Given the grid definition of the global 300m and 1km products (see image below), no proper aggregation of the finer resolution product can be performed at the minimum and maximum latitude and longitude. For this reason, the 300m *RasterLayer* object needs to be cropped accordingly.
![](Pixel_centre_example_CGLS.png)
```{r}
if(extent(r)[1] < -180 & extent(r)[2] > 179.997 &
extent(r)[3] < -59.99554 & extent(r)[4] > 80){ # checking for full product (image)
extnt_r <- extent(r)
extnt_r[1] <- extent(r)[1] + (2 * (1 / 336)) # x-min
extnt_r[2] <- extent(r)[2] - (1 * (1 / 336)) # x-max
extnt_r[3] <- extent(r)[3] + (1 * (1 / 336)) # y-min
extnt_r[4] <- extent(r)[4] - (2 * (1 / 336)) # y-max
r <- crop(r, extnt_r)
}else{
print("The image is not the full product; therefore, extent needs to be checked")
}
```
## Option 2: resampling geographic subsets
If you want to resample a geographic subset of the original 300m product, its new extent should match with the 1km product grid.
This target 1km grid or extent can be either
* retrieved from a 1km *Raster*\* object, i.e. one of the rasters in your existing 1km time series:
```{r}
ndvi_files_1km <- list(paste0(getwd(), "/ndvi1km_Cat.tif"))
r_1km <- raster(ndvi_files_1km[[1]])
if(exists("r_1km") & all(round(res(r_1km), 10) == round(0.0089285714, 10))){
my_extent <- extent(r_1km)
}else{
stop("The given raster file does not exist or does not have the 1km resolution.")
}
```
* or provided as a vector with longitude/latitude coordinates, in decimal degrees, taking the form *c(Xmin, Xmax, Ymin, Ymax)*. Notice that these coordinates might be slightly adjusted to the 1km PROBA-V products grid.
```{r}
coords4subset <- c(0, 4, 40, 43)
my_extent <- extent(coords4subset)
```
Next, we’ll check if the new extent is found in the PROBA-V 1km product grid (cell boundaries).

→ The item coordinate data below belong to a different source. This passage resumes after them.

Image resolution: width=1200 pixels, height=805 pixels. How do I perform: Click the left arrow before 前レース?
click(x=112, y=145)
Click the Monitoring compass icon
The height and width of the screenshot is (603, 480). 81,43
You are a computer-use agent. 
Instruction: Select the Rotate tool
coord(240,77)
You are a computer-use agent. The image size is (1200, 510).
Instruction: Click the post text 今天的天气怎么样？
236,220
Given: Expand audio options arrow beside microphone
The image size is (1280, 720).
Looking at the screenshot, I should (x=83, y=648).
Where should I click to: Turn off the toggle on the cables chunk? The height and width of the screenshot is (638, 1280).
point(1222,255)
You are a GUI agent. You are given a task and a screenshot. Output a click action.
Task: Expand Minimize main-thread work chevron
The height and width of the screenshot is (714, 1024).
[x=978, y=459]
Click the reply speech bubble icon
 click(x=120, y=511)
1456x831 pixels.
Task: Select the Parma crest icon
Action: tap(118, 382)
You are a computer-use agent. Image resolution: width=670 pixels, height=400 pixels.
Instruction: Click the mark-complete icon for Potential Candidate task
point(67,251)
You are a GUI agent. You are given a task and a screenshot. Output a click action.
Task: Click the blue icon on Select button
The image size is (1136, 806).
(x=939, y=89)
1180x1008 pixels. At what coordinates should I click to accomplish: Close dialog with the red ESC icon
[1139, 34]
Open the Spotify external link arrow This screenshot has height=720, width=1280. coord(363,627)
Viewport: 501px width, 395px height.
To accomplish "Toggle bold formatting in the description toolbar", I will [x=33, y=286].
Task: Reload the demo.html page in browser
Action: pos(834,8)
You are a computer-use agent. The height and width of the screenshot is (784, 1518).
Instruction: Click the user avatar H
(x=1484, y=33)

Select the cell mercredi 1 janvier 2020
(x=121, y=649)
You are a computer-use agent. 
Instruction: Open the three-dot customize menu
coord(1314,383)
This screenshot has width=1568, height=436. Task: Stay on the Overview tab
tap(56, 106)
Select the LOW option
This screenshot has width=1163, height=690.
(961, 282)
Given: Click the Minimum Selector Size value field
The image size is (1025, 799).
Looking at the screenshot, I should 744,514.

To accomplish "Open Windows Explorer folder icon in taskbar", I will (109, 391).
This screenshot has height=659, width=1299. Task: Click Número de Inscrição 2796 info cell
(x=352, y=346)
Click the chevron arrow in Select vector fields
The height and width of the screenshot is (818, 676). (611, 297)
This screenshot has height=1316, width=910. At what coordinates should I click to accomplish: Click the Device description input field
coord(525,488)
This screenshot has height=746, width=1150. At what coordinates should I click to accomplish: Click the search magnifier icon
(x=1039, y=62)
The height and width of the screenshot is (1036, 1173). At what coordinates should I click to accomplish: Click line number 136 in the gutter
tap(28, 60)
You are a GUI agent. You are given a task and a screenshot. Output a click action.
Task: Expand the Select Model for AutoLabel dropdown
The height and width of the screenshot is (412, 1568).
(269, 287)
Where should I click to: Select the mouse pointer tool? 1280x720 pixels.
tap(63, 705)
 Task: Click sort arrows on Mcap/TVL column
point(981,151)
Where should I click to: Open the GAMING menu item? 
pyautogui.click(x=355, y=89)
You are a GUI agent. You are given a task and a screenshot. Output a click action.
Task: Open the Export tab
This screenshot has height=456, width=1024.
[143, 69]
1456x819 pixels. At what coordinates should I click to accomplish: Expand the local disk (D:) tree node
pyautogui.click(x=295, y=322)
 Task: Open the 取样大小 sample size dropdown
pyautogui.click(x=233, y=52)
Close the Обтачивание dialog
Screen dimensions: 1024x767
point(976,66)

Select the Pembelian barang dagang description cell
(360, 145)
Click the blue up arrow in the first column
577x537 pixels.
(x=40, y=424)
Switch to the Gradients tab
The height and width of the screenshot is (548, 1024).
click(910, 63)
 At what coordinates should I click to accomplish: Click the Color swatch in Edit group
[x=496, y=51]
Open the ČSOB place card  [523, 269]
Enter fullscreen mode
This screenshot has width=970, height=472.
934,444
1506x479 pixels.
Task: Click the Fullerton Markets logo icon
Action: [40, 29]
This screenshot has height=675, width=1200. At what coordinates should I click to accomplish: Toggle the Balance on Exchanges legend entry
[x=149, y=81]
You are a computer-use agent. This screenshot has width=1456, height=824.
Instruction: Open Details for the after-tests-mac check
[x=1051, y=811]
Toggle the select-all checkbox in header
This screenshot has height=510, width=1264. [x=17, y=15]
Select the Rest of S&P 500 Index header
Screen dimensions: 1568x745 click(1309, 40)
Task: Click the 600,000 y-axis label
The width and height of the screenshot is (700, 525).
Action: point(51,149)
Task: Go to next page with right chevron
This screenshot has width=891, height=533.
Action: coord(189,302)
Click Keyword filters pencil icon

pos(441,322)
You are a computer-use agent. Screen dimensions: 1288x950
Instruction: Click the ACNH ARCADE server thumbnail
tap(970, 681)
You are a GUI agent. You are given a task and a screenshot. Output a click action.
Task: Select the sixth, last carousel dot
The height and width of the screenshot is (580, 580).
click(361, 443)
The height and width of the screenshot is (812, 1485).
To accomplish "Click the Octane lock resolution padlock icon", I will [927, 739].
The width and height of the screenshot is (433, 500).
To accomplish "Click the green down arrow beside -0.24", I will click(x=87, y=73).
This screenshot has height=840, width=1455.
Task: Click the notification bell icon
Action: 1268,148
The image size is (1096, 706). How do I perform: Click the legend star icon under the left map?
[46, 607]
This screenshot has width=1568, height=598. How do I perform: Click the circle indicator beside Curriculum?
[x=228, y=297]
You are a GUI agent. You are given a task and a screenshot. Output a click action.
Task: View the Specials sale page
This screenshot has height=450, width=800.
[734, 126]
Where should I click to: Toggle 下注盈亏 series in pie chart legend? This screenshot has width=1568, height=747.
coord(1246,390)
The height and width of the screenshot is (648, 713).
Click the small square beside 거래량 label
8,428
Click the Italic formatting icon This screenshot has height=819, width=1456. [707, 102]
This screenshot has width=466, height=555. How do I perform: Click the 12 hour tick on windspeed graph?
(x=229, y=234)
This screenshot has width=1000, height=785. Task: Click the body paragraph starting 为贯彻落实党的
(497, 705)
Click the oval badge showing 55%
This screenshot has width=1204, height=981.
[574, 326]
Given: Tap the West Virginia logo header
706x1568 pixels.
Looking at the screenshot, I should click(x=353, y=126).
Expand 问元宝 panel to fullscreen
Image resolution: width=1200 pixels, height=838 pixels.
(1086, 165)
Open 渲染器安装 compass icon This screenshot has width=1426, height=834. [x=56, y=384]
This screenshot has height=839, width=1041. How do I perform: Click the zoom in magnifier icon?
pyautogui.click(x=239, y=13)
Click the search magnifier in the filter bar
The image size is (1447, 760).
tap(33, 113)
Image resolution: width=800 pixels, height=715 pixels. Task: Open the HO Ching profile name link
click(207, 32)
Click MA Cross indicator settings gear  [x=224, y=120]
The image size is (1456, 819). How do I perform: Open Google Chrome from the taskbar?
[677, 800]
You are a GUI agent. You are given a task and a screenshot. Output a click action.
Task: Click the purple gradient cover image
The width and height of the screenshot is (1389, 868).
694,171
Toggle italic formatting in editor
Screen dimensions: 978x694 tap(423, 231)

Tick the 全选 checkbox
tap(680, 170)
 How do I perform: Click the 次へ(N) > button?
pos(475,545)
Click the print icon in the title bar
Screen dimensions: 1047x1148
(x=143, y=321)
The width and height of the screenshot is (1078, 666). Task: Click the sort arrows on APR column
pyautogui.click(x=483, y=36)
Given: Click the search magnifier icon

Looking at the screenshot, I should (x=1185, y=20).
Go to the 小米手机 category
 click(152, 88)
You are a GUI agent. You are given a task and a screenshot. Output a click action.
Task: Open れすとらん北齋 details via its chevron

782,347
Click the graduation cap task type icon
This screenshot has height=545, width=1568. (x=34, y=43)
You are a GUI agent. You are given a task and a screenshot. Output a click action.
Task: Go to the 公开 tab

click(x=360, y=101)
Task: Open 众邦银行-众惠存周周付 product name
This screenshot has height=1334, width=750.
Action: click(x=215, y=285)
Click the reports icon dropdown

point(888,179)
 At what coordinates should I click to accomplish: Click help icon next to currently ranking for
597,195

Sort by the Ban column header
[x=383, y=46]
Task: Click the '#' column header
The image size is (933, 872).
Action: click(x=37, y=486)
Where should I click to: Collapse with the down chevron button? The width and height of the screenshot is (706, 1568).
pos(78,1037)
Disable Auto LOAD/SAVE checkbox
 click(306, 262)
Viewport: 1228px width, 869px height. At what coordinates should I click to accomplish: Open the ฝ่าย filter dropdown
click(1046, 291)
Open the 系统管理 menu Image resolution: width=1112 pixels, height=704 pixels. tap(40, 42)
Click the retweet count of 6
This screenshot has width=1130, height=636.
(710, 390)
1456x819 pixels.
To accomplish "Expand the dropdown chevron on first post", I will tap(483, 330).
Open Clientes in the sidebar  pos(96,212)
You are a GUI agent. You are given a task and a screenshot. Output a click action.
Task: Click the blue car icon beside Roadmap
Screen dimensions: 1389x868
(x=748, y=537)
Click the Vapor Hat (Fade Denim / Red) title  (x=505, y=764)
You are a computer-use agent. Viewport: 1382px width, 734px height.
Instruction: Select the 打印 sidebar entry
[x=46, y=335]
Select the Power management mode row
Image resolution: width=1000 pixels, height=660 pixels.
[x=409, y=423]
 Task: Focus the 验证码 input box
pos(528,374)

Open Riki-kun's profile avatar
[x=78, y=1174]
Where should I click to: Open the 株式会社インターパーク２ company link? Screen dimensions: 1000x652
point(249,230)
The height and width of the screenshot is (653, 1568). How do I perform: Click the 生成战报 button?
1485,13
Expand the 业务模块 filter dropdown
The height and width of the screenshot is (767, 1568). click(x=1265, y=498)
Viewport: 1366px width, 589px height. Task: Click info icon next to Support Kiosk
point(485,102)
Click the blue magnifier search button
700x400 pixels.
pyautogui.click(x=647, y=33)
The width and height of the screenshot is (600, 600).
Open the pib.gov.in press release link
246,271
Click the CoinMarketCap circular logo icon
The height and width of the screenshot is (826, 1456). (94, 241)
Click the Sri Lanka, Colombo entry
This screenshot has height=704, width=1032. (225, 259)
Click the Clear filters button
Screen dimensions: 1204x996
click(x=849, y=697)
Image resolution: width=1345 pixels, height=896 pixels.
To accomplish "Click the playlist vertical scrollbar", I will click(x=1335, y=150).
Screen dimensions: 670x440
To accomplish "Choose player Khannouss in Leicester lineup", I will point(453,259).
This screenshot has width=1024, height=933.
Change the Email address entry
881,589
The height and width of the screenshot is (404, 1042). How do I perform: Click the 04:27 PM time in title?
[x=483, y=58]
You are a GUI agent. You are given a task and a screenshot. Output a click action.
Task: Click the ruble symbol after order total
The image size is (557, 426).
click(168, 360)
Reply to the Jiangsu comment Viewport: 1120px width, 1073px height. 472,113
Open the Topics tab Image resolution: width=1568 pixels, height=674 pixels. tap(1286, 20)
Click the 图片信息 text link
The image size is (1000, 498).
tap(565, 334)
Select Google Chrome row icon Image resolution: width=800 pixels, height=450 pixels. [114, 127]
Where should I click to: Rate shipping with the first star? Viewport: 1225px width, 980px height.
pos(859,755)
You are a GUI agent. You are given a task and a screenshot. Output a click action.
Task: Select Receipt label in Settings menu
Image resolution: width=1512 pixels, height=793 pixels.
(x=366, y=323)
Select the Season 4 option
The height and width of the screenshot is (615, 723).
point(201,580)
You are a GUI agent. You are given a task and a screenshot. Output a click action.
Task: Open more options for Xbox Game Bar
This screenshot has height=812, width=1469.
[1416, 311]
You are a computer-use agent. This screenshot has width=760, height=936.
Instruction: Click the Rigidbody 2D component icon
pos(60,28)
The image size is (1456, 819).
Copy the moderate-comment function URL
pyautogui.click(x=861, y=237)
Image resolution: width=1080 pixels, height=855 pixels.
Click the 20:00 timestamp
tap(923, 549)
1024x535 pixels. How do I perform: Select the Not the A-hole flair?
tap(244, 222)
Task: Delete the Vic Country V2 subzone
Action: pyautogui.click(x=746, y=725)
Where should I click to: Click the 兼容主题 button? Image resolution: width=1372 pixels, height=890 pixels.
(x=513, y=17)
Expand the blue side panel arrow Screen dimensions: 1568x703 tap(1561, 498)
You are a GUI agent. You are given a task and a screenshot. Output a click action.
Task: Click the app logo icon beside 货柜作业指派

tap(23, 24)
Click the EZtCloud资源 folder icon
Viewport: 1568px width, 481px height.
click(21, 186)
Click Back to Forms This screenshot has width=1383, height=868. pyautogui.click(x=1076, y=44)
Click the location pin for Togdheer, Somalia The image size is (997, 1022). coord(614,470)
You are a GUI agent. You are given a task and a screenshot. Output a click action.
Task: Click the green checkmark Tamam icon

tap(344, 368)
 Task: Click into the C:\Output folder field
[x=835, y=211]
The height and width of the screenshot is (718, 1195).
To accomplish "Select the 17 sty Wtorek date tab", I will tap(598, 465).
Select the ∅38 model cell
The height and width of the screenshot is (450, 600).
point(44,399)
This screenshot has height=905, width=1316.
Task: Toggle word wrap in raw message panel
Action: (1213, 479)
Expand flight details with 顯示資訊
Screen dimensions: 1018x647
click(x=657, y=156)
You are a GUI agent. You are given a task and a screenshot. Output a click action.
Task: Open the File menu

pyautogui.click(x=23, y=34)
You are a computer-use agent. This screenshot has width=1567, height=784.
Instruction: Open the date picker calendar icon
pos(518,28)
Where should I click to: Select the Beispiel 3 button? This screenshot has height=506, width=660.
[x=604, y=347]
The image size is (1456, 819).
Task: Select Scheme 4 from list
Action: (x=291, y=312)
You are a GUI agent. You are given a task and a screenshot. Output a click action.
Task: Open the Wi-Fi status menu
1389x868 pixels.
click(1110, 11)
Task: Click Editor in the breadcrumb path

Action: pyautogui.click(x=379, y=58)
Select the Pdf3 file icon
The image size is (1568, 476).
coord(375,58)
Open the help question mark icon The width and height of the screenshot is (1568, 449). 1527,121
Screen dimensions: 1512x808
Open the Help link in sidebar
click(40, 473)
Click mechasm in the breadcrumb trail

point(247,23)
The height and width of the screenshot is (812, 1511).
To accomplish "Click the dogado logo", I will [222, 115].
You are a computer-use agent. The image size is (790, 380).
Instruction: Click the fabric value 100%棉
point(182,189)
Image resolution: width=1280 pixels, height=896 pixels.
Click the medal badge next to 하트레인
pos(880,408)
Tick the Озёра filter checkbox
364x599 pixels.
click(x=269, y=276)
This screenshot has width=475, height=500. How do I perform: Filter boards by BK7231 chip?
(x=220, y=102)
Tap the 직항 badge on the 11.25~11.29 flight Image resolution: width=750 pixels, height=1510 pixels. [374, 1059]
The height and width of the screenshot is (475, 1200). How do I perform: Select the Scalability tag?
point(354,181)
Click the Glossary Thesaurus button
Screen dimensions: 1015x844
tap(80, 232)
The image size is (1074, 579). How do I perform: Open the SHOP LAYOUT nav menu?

If it's not, it will be adjusted. Then, the product can be cropped to the new extent.
```{r echo = TRUE}
# The following vectors contain Long and Lat coordinates, respectively, of the 1km grid (cell boundaries):
x_ext <- seq((-180 - ((1 / 112) / 2)), 180, (1/112))
y_ext <- seq((80 + ((1 / 112) / 2)), - 60, - (1/112))
if(!all(round(my_extent[1], 7) %in% round(x_ext, 7) &
round(my_extent[2], 7) %in% round(x_ext, 7) &
round(my_extent[3], 7) %in% round(y_ext, 7) &
round(my_extent[4], 7) %in% round(y_ext, 7))){
# The given extent from raster or coordinate vector does not fit into the 1km PROBA-V grid, so we are going to adjust it
for(crd in 1:length(as.vector(my_extent))){
if(crd <= 2){
my_extent[crd] <- x_ext[order(abs(x_ext - my_extent[crd]))][1]
}else{
my_extent[crd] <- y_ext[order(abs(y_ext - my_extent[crd]))][1]
}
}
# Now we can crop the 300m raster
r <- crop(r, my_extent)
}
```
# Step 4: Dealing with invalid (no-data) pixels
The original Global Land product can contain specific values (flags) for invalid pixels, which need to be dealt with. For this example, we’ll convert those into NoData (NA) values.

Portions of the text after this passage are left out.